▶ Text block
Duty Free International reported Wednesday its fiscal first quarter loss narrowed to 219,000 ringgit from 7.15 million ringgit in the year-ago period amid lower rental and employee benefits costs, even as outlets were closed amid Malaysia’s efforts to curb the spread of the Covid-19 virus.
The group reported a profit attributable to owners of the company of 248,000 ringgit for the quarter ended 31 May, swinging from a 5.16 million ringgit loss in the year-ago quarter, Duty Free International said in a filing to SGX.
Revenue dropped 22.6 percent on-year to 33.45 million ringgit in the quarter, the filing said, attributing the decline to the closure of the majority of the retail outlets from 1 March to 31 May of this year, compared with closures in 2020 rom 18 March to 31 May.
“Only certain outlets in the group that were not at the Malaysia Thai border and the airports were in operations with low sales recorded due to subdued consumer demand,” Duty Free International said.
Rental of premises dropped 81 percent on-year to 895,000 ringgit for the quarter as landlords granted 3.1 million ringgit of rental reductions, while employee benefits expenses declined 48.9 percent on-year to 3.34 million ringgit on downsizing of manpower and salary reductions, the filing said.
A grim outlook
The retailer issued a grim outlook, citing Malaysia’s current full movement control order (FMCO) nationwide since 1 June, with international borders closed amid a rise in Covid-19 cases.
“All outlets in the group have ceased operations for the time being. It is still unknown when the FMCO will be uplifted and retail shops are allowed to be opened,” Duty Free International said.
“With the uncertainties surrounding the timing of the re-opening of the international borders coupled with consumer consumption that is anticipated to remain weak due to the lingering impact of movement restrictions and adverse economic effect, the group expects the business environment to remain challenging for the rest of the financial year,” it added.

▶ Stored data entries
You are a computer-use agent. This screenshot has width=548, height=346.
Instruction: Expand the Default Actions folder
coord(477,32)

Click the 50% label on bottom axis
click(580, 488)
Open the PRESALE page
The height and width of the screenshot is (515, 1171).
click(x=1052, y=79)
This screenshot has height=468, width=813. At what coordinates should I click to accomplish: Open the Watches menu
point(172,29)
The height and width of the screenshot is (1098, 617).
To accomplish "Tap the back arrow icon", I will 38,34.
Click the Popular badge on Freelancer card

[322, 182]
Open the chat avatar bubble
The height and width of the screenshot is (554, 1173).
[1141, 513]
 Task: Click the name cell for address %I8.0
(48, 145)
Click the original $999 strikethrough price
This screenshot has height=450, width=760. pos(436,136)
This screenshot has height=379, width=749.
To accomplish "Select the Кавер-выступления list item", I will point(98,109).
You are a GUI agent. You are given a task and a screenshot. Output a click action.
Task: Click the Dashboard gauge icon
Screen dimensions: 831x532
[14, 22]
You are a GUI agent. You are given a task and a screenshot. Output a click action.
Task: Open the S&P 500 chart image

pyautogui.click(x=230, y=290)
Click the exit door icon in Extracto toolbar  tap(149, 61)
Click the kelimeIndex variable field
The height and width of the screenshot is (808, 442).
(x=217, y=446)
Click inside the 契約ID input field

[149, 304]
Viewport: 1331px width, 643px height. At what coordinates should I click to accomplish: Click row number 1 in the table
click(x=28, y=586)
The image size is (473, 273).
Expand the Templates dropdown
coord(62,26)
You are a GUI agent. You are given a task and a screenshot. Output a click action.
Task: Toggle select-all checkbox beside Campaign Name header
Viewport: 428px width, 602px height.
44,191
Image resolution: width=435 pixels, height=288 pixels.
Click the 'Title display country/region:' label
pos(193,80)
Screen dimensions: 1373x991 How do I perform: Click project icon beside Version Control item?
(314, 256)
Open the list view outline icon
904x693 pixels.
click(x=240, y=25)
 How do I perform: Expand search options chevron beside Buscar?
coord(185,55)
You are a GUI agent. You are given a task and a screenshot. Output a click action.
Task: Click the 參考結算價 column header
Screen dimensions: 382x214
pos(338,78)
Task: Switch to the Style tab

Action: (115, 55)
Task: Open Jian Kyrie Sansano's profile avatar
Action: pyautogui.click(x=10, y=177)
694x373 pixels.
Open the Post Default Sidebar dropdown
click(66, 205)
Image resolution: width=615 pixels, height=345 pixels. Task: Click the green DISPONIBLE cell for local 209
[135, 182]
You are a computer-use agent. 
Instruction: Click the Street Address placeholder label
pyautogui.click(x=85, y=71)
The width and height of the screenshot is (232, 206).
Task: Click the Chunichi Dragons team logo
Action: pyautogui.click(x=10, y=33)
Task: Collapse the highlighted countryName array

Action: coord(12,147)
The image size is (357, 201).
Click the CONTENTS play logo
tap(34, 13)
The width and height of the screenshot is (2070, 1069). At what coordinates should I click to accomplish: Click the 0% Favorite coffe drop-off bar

▶ What you are asked to do
Copy the passage of the Duty Free International earnings article from "Revenue dropped 22.6" up to and including "March to 31 May.".

▶ Response to the exercise
Revenue dropped 22.6 percent on-year to 33.45 million ringgit in the quarter, the filing said, attributing the decline to the closure of the majority of the retail outlets from 1 March to 31 May of this year, compared with closures in 2020 rom 18 March to 31 May.